Personal information
- Nationality: Australian
- Born: 8 October 1959 (age 66) Florey, ACT, Australia
- Height: 182 cm (6 ft 0 in)
- Weight: 72 kg (159 lb)

Sport
- Sport: Athletics
- Event: Sprint

= Paul Narracott =

Australian sprinter and bobsledder (born 1959)

Paul Narracott (born 8 October 1959) is a retired Australian athlete who was the first sportsperson (and only male) to have represented Australia at both a Summer (Los Angeles, 1984) and Winter Olympics (Albertville, 1992).

Starting his career as a track sprinter, Paul was Australian Junior 100/200 metres champion. In 1977 he won his first of six Australian senior 100 metres championships, and was also 2nd in the 200 metres championships on four occasions.

==Career==
In 1977 he won gold at the 100 metres at the Pacific Conference Games, he also won silver in the 200, and took two bronzes in the 4x100, and 4x400 at these Championships. He also competed at the World Cup in the 100 metres for Oceania where he finished 8th.

In 1978, Narracott ran 10.0 flat winning the Australian Championships, he then competed in the Commonwealth Games in Edmonton where he reached all three finals finishing 6th in the 100 metres, 4th in the 200 metres, and 7th with the sprint relay team.

He chose to not compete at the 1980 Moscow Olympics due to a partial boycott encouraged by the government.

In 1981, he competed at the Universiade, where he reached the semi-finals of both sprints.

In 1982, he competed in the Commonwealth Games in Brisbane, where again he reached the finals of 100, 200, and 4x100, where he finished 4th in all three events, narrowly missing out on a medal, especially in the 100 metres.

He competed in the World Championship in Helsinki in 1983, where he reached the 100 metres final finishing in 7th. He also ran in the 200 metres but went out in the Quarter finals.

In 1984 he ran a national hand time record of 9.9 in Brisbane, afterwards he had a victory over Mel Lattany at Melbourne, running a then Australian record of 10.26.

He went on to the 1984 Summer Olympics in Los Angeles to compete in the 100/200 but did not advance past the Quarter finals.

His personal best in the 100 metres was 10.26 in 1984, and for the 200 metres 20.65 in the 1982 Brisbane Commonwealth Games.

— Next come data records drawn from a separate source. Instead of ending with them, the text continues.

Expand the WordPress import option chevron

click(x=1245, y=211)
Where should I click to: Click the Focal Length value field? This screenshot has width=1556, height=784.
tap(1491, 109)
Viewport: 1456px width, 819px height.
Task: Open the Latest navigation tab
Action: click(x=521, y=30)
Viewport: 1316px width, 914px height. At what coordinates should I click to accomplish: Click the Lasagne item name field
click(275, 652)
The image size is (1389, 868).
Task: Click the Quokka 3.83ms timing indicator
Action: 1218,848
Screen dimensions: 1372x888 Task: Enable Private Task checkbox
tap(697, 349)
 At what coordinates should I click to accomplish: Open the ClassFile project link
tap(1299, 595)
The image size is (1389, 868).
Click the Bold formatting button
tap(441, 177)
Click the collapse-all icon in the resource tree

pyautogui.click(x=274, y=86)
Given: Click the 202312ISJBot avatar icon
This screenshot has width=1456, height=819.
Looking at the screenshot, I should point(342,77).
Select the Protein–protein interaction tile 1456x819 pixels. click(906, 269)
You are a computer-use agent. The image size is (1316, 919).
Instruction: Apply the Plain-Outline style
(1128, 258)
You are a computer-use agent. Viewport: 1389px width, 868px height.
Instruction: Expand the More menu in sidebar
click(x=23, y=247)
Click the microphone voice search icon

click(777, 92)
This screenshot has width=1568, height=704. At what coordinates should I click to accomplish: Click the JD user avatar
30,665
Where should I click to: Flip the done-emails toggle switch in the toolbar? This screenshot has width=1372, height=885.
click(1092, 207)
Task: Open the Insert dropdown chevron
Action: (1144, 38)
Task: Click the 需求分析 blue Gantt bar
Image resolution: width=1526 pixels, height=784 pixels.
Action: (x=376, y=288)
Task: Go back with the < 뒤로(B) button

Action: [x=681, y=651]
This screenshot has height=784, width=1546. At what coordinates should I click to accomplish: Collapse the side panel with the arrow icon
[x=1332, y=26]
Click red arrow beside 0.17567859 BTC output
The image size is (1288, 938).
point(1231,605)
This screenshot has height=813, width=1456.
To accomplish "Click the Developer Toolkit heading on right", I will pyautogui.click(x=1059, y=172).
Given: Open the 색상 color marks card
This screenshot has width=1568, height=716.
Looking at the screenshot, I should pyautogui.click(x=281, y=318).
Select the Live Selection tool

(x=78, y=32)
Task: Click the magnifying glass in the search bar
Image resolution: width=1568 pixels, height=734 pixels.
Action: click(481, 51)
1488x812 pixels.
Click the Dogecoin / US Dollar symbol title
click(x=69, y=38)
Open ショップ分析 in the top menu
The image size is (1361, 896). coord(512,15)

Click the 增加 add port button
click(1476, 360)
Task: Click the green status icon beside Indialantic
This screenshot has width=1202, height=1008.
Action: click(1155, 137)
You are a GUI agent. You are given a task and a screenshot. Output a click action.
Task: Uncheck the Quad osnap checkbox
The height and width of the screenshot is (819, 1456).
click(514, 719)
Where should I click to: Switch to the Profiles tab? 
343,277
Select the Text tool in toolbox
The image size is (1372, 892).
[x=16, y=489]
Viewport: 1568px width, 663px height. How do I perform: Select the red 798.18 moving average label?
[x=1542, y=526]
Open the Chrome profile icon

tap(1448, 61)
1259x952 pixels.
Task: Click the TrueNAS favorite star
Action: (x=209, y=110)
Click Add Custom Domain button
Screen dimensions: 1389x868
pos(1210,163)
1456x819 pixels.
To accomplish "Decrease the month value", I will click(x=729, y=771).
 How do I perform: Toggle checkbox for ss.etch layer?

Also in 1984 he defeated Carl Lewis in the 60 metres in Osaka, Japan.

He also competed for the Australian two-man Bobsleigh team alongside Glen Turner at the 1992 Winter Olympics in Albertville, France, making him the first Australian Olympian to compete at both Summer and Winter Games. In 2014 Jana Pittman became the second Australian to achieve this feat, also competing as a track and field athlete and in the bobsled events in Sochi.

==Personal life==
Narracott's niece is skeleton racer Jaclyn Narracott, who competed for Australia at the 2018 Pyeongchang Winter Olympics and won the silver medal at the 2022 Winter Olympics in Beijing.